• Supplied material:

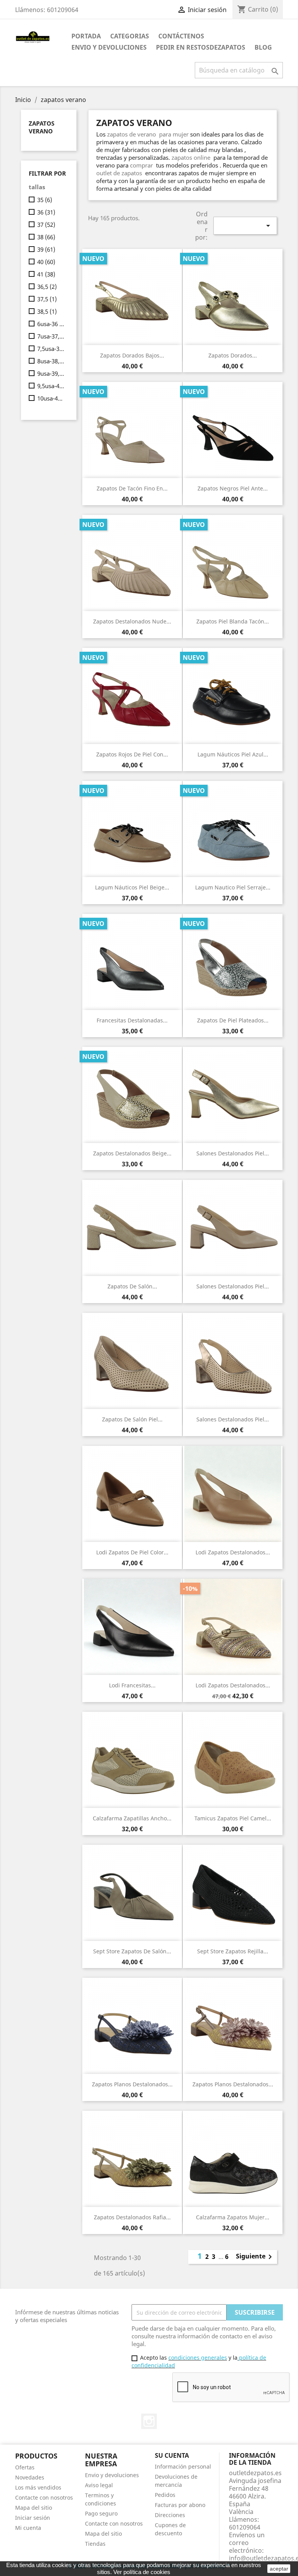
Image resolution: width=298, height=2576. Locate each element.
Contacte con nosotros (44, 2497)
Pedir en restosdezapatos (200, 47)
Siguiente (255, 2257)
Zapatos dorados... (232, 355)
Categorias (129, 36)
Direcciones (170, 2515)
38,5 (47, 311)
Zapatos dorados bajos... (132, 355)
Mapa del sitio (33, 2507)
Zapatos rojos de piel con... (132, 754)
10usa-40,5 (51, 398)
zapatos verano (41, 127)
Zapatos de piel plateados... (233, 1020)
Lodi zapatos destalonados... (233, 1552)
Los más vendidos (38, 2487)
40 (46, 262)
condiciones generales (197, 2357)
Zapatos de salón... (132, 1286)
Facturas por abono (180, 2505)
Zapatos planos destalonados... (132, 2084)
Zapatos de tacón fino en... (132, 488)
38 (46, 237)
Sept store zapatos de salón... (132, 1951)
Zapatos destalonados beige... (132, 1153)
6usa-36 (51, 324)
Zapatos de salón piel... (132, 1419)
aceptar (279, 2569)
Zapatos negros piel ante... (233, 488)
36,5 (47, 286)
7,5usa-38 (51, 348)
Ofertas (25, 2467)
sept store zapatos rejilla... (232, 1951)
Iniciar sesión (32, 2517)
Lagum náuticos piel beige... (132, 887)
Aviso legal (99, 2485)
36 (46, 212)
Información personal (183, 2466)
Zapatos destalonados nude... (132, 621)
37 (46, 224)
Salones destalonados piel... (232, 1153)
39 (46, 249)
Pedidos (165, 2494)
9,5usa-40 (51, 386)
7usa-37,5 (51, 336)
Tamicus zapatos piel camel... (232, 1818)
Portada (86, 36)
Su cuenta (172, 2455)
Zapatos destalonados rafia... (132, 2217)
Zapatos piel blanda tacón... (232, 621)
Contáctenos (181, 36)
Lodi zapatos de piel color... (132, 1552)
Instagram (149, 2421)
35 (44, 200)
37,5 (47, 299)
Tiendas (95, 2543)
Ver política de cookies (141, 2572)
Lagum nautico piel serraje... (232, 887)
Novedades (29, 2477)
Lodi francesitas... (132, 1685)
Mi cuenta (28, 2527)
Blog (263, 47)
==
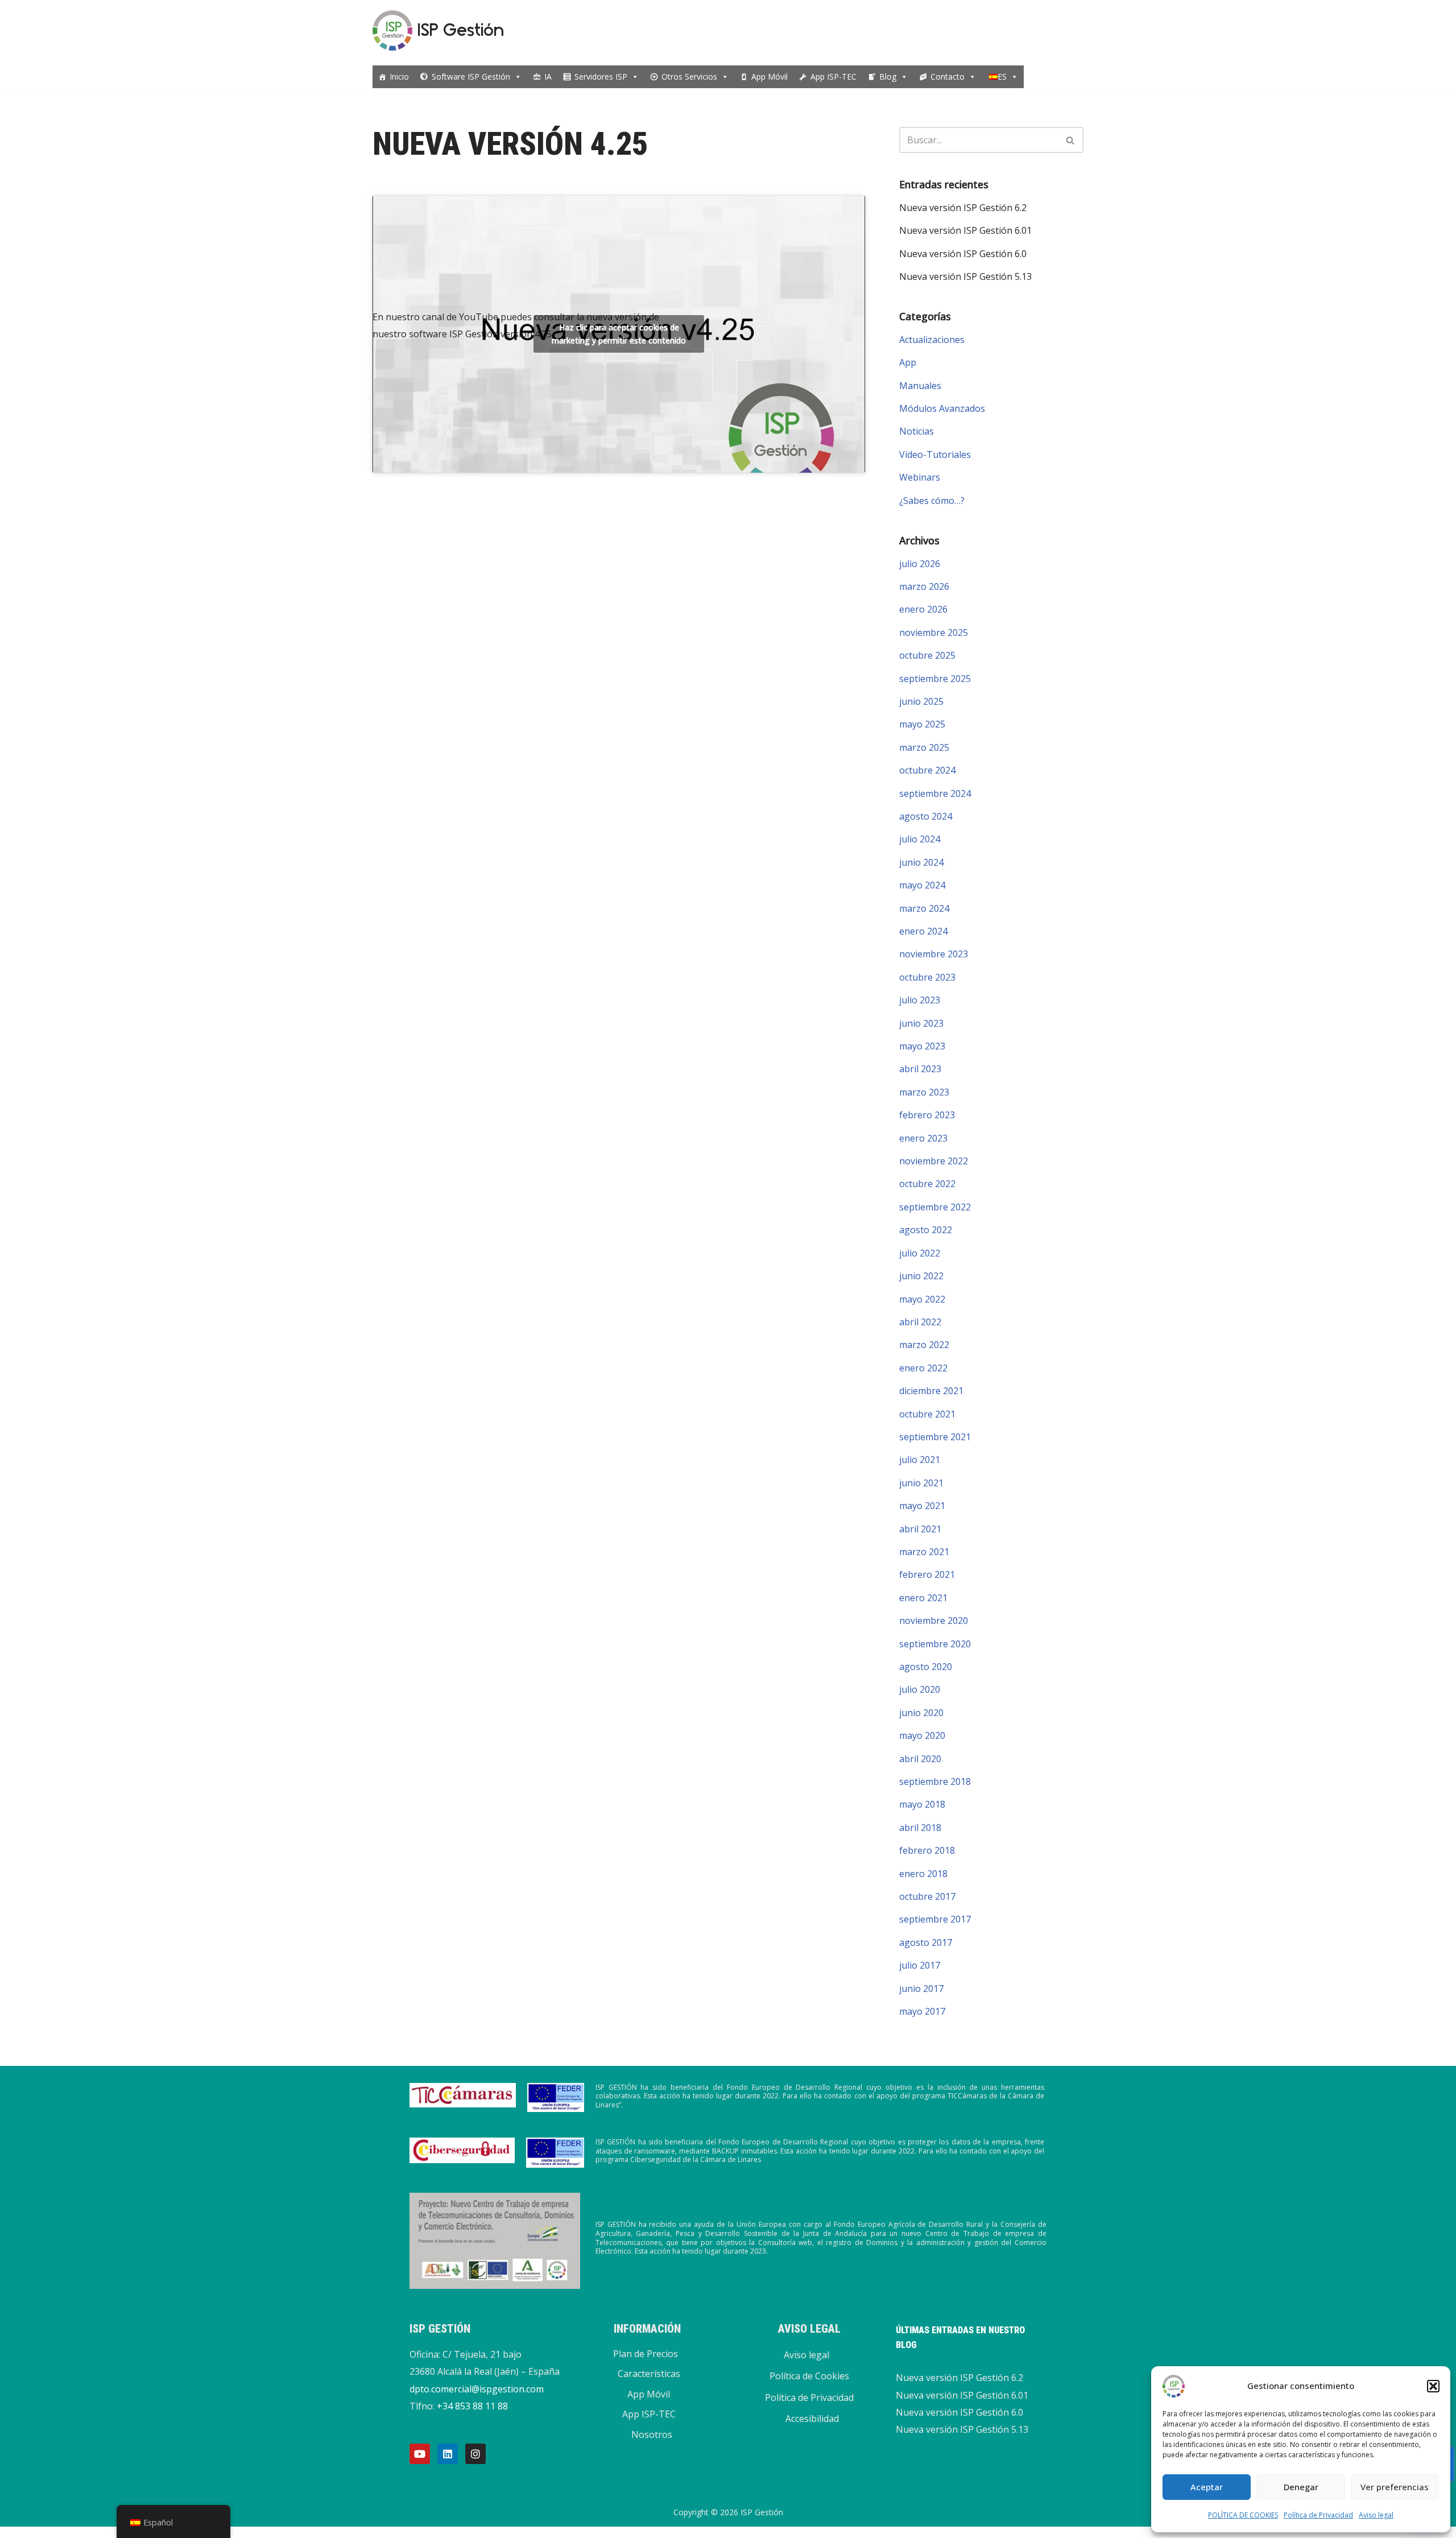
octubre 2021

• To be done: Can you print the lines from the stretch starting at the line that contains "9,5usa-40 (51, 386)" through the line that contains "Tiendas (95, 2543)", both included, exactly as they appear?

• The solution:
9,5usa-40 (51, 386)
7usa-37,5 (51, 336)
Tamicus zapatos piel camel... (232, 1818)
Portada (86, 36)
Su cuenta (172, 2455)
Zapatos destalonados rafia... (132, 2217)
Zapatos piel blanda tacón... (232, 621)
Contáctenos (181, 36)
Lodi zapatos de piel color... (132, 1552)
Instagram (149, 2421)
35 (44, 200)
37,5 (47, 299)
Tiendas (95, 2543)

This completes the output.